Insbesondere in den nordwestlich gelegenen Regionen Deutschlands und dort in den niedersächsischen und Schleswig-holsteinischen Landkreisen hinter der Nordseeküste, bis hin in das südwestliche Niedersachsen, hinter Bremen, fehlt es an einer für Bienenvölker notwendigen, ausreichend vielfältigen Agrar- und Flurstruktur, größere Bienenbestände ansiedeln zu können. Dort wird in der Schleswig-Holsteinischen Stadt Bargteheide, der Deutschland weit bekannteste industrielle Honig hergestellt. Dort haben Imker mit ihren Bienenvölkern aber auch während der Rapsblüte in ganz Schleswig-Holstein, die auch an der Westküste ausgeprägt ist, gute Erträge.


Südlich von Hamburg, liegt die Lüneburger Heide. Dort finden Bienen noch ausreichend Pollen, für den regionalen Heidehonig. In Hamburg sprechen Stadtimker hingegen von geschmacklichen Unterschieden, die sie an den über die Millionenstadt verteilten, unterschiedlichen Standorten festmachen. Gut vorstellbar. So leiden Hamburgs innerstädtische Stadtteile, rund um die Elbe und die Häfen und Werften, unter den stark belastenden Abgasen von Schweröl und Schiffsdiesel verbrennenden Schiffen, die auch während der Liegezeiten ihre Motoren zur Versorgung der Betriebstechnik laufen lassen müssen. Das hat jetzt auf zwei Hauptverkehrsachsen, die durch mehrere Stadtteile führen, schon zu permanenten Fahrverboten für Dieselfahrzeuge geführt. Der Honig aus dem Stadtteil Blankenese, nördlich der Hauptbelastungszone gelegen, schmeckt da beispielsweise anders, als der aus dem Stadtteil Wilhelmsburg, mit den Umweltbelastungen durch Containerverkehr, hervorgerufen durch Schiffe und LKW, oder St.-Pauli, mit den Landungsbrücken, gegenüber der Werften, sowie dem Kreuzfahrtterminal.

Wohnungsbaugenossenschaften in Bremen sind da schlauer.

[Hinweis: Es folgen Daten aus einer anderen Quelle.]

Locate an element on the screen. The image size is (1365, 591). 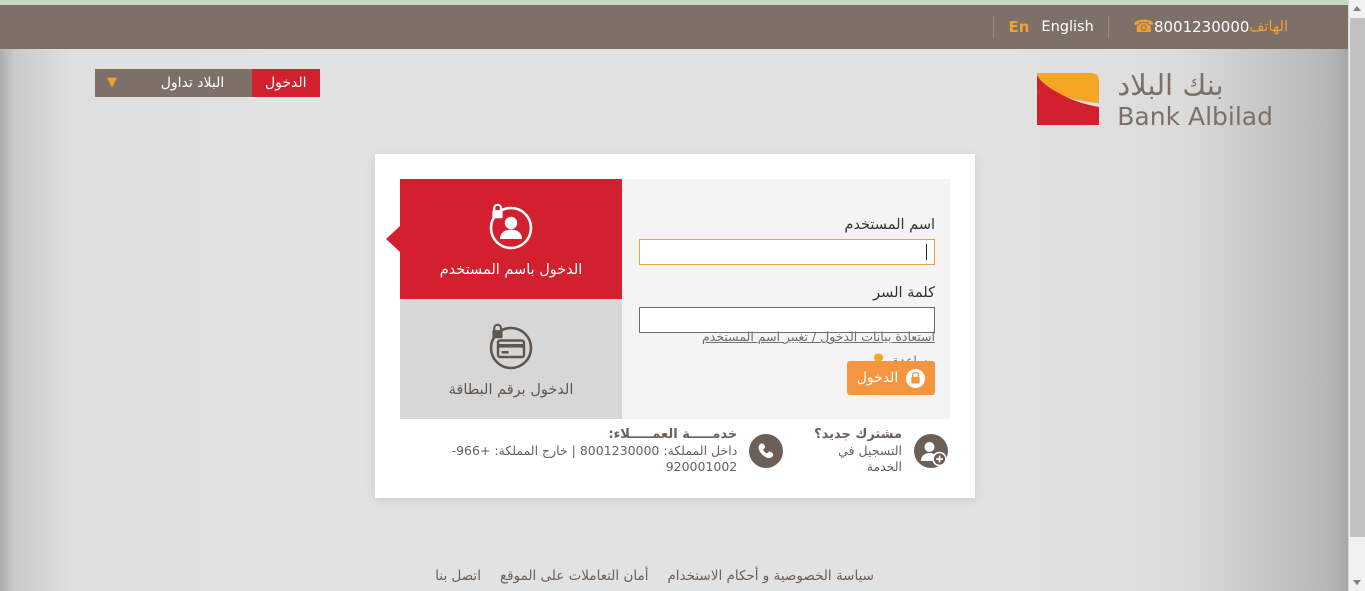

Selbst in besten Wohnlagen, wie entlang des historischen Torfkanals und direkt gegenüber des Bürgerparks, Bremens von einer Stiftung betriebenen "Grünen Lunge", wurde von einer Genossenschaft in Bremen-Findorff, nach einer einmal erfolgten Bepflanzung einer hieran angrenzenden Rasenfläche mit Wild- und Sommerblumen, die durch eine Straße und Parkplätze, auf denen Autos im 90 Grad-Winkel von ihr und zur Wiese zu ihnen parken, zum Idyll getrennt sind, nicht weiter fortgeführt. Der Bürgerpark zieht am Wochenende so viele Besucher an, die in den Stadtteilen Schwachhausen, in dem der Bürgerpark liegt, und Findorff, das den historischen Torfkanal, der an den Park grenzt, als seine Stadtteilgrenze einschließt, auf Parkplatzsuche sind. Dabei fahren sie in langen Schlangen auf den Straßen rund um den Park, auf der Park- der Holler- und der Findorffallee, und den Torfkanal, auf der Straße Am Weidedamm, herum und stoßen Unmengen Schadstoffe aus.

In Findorff sind zudem das größte Veranstaltungszentrum der Stadt Bremen und die entsprechend größte Außenveranstaltungsfläche, die Bremer Bürgerweide, direkt an der Holler Allee, die sie zum Bürgerpark abgrenzt, zu finden. Dort und im Bürgerpark werden an fast jedem Wochenende Veranstaltungen angeboten, die tausende von Besuchern anlocken. Die Parkplätze vor der Naturwiese und entlang des Parks sind immer gut gefüllt. Startende Motoren und anfahrende Fahrzeuge pusteten nur für ein Jahr Schadstoffe auf die mit Wild- und Sommerblumen bewachsene Wiese der Genossenschaft, deren Pollen die Bienenvölker Bremer Stadtimker, zum Schutze der Gesundheit der Stadtbevölkerung, nicht mehr sammeln konnten.